Gasdeso atau “Perang Nasi” merupakan tradisi sedekah bumi yang digelar warga Desa Jiken, Kecamatan Jiken, Kabupaten Blora, Jawa Tengah.
Acara ini memiliki makna spiritual yang mendalam bagi masyarakat setempat, yang memanfaatkannya sebagai ungkapan rasa syukur kepada Tuhan atas hasil panen yang melimpah, kesuburan tanah, dan keberkahan hidup.
Gasdeso dilakukan sekali setahun dan menarik perhatian warga dari berbagai kalangan untuk ikut serta dalam tradisi yang berlangsung sejak zaman leluhur mereka. Prosesi Gasdeso diawali dengan doa bersama yang dipimpin oleh sesepuh desa, Mbah Modin Munib, di bawah pohon Meh, pohon besar yang dipercaya memiliki nilai historis dan spiritual.
Mbah Modin, yang dihormati di desa tersebut, menekankan pentingnya kehadiran pohon ini bukan sebagai objek pemujaan, melainkan tempat berkumpulnya warga dalam doa yang ditujukan kepada Tuhan.
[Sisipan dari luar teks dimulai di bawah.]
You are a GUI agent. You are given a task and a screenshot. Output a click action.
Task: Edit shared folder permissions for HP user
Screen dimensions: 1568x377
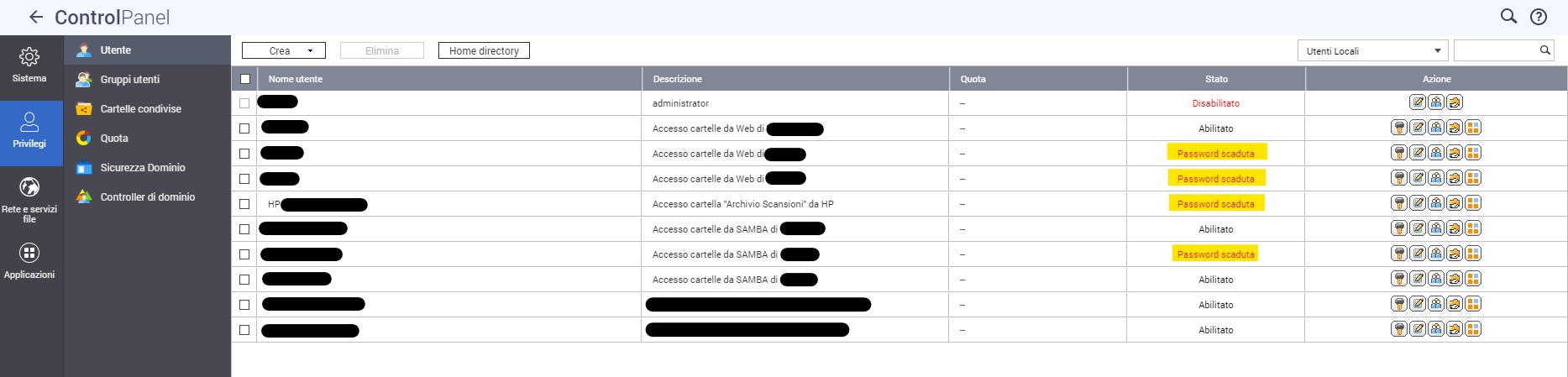1455,203
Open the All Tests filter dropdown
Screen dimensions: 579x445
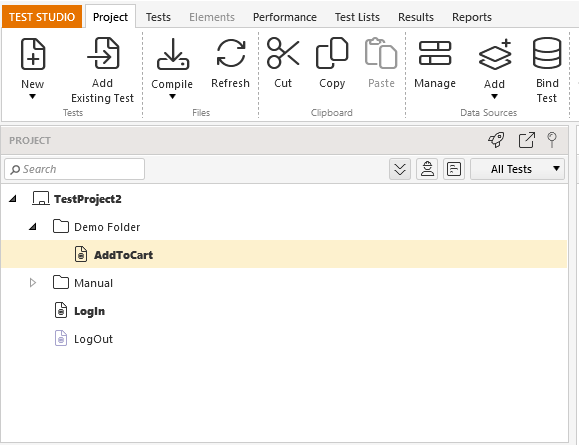pyautogui.click(x=517, y=170)
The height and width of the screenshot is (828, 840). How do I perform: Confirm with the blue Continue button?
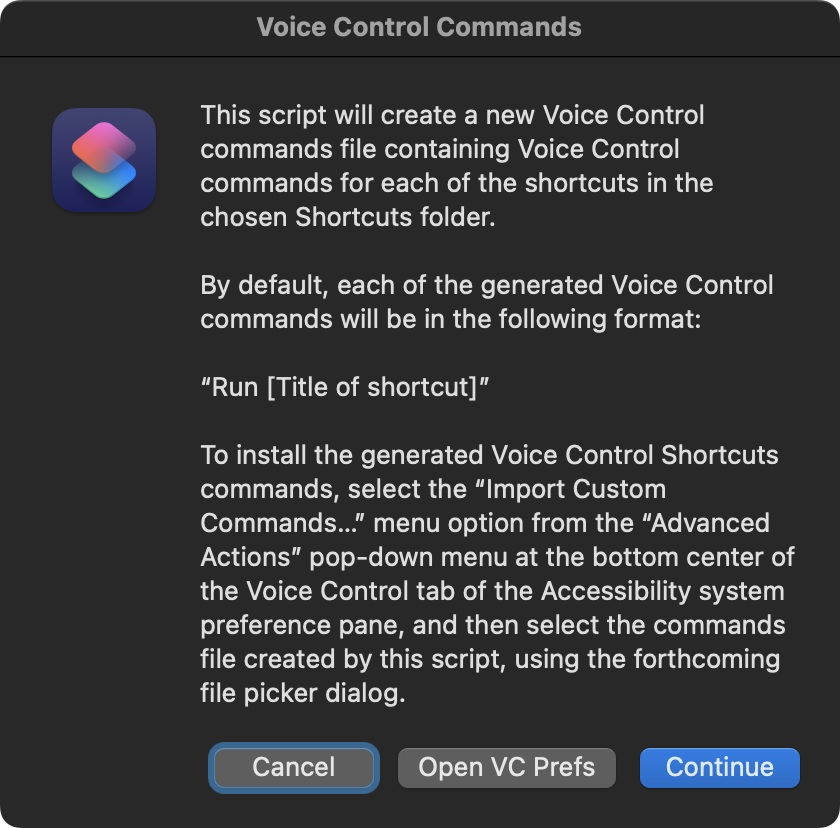tap(719, 767)
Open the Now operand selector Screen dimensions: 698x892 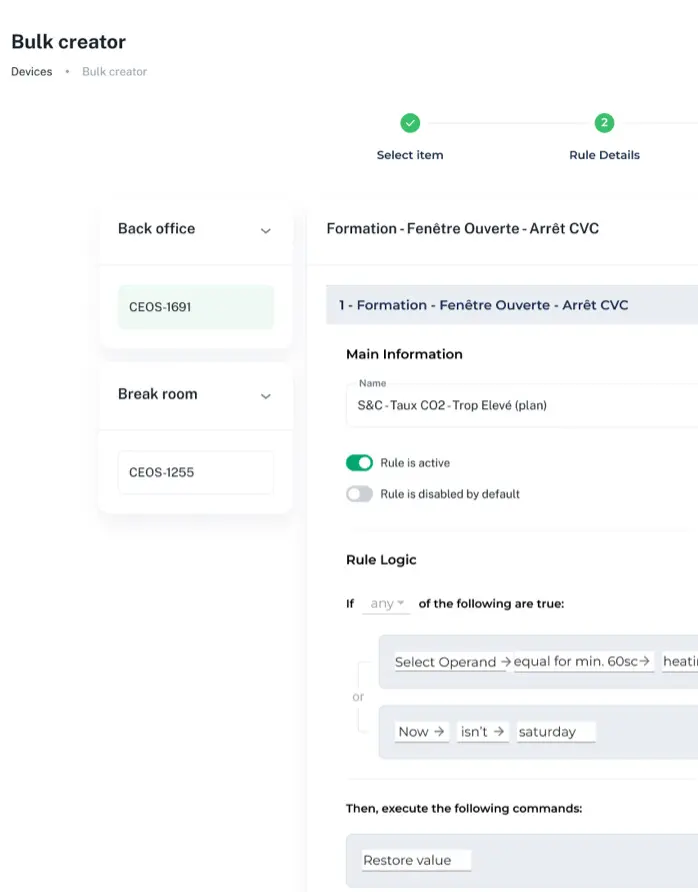(421, 732)
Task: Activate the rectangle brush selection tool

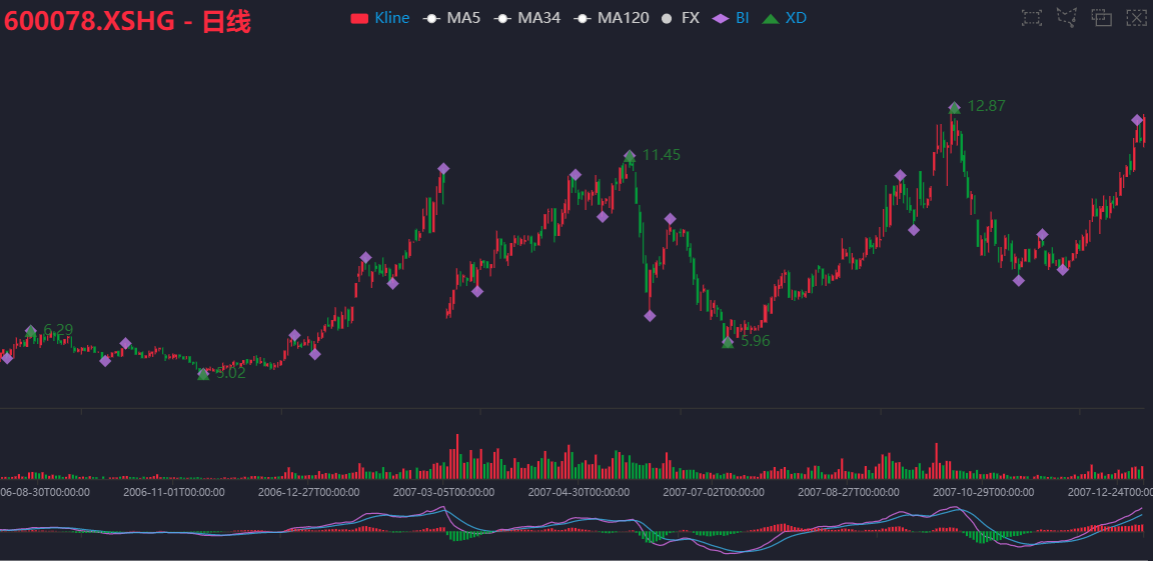Action: click(x=1032, y=18)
Pohon Meh dianggap sebagai simbol keberkahan yang memberikan perlindungan dan rasa damai bagi masyarakat. Dalam doa, Mbah Modin memohon agar desa selalu diberkahi dengan hasil panen yang baik dan lingkungan yang aman. Setelah doa, warga berkumpul untuk memulai bagian unik dari acara ini, yakni “Perang Nasi”.
Nasi yang telah dibungkus dengan daun jati disiapkan oleh masing-masing keluarga dan dibawa ke pohon Meh, tempat nasi-nasi ini ditumpuk menjadi satu. Tradisi ini tidak mengharuskan jenis lauk tertentu, sehingga setiap warga bebas menyajikan lauk sesuai kemampuan mereka, menjadikan acara ini juga sebagai cerminan keragaman dan kebersamaan.
Usai doa, warga mulai saling melempar nasi bungkus ini, suatu simbolisasi dari keceriaan, syukur, dan semangat berbagi kebahagiaan di antara warga. Warga meyakini bahwa nasi yang dilemparkan tersebut membawa berkah, sehingga acara ini menjadi wujud nyata dari ngalap berkah atau memperoleh berkat bagi seluruh masyarakat.
Lemparan nasi tidak diartikan sebagai bentuk pemborosan atau pertengkaran, melainkan sebagai wujud sukacita, di mana kebahagiaan dan rasa syukur dirasakan bersama.
Acara kemudian diakhiri dengan pembagian nasi kepada warga yang hadir sebagai simbol berbagi rezeki antar masyarakat. Bagi warga, membawa pulang nasi dari acara ini diyakini membawa keberuntungan dan kebahagiaan bagi keluarga.
Setelah prosesi utama selesai, suasana perayaan berlanjut dengan doa bersama dan penampilan hiburan tradisional seperti musik dangdut, pertunjukan barongan (kesenian tradisional Blora), pengajian, dan hiburan lain yang turut menyemarakkan suasana dan menguatkan kebersamaan. (Sumber: blorakab.go.id)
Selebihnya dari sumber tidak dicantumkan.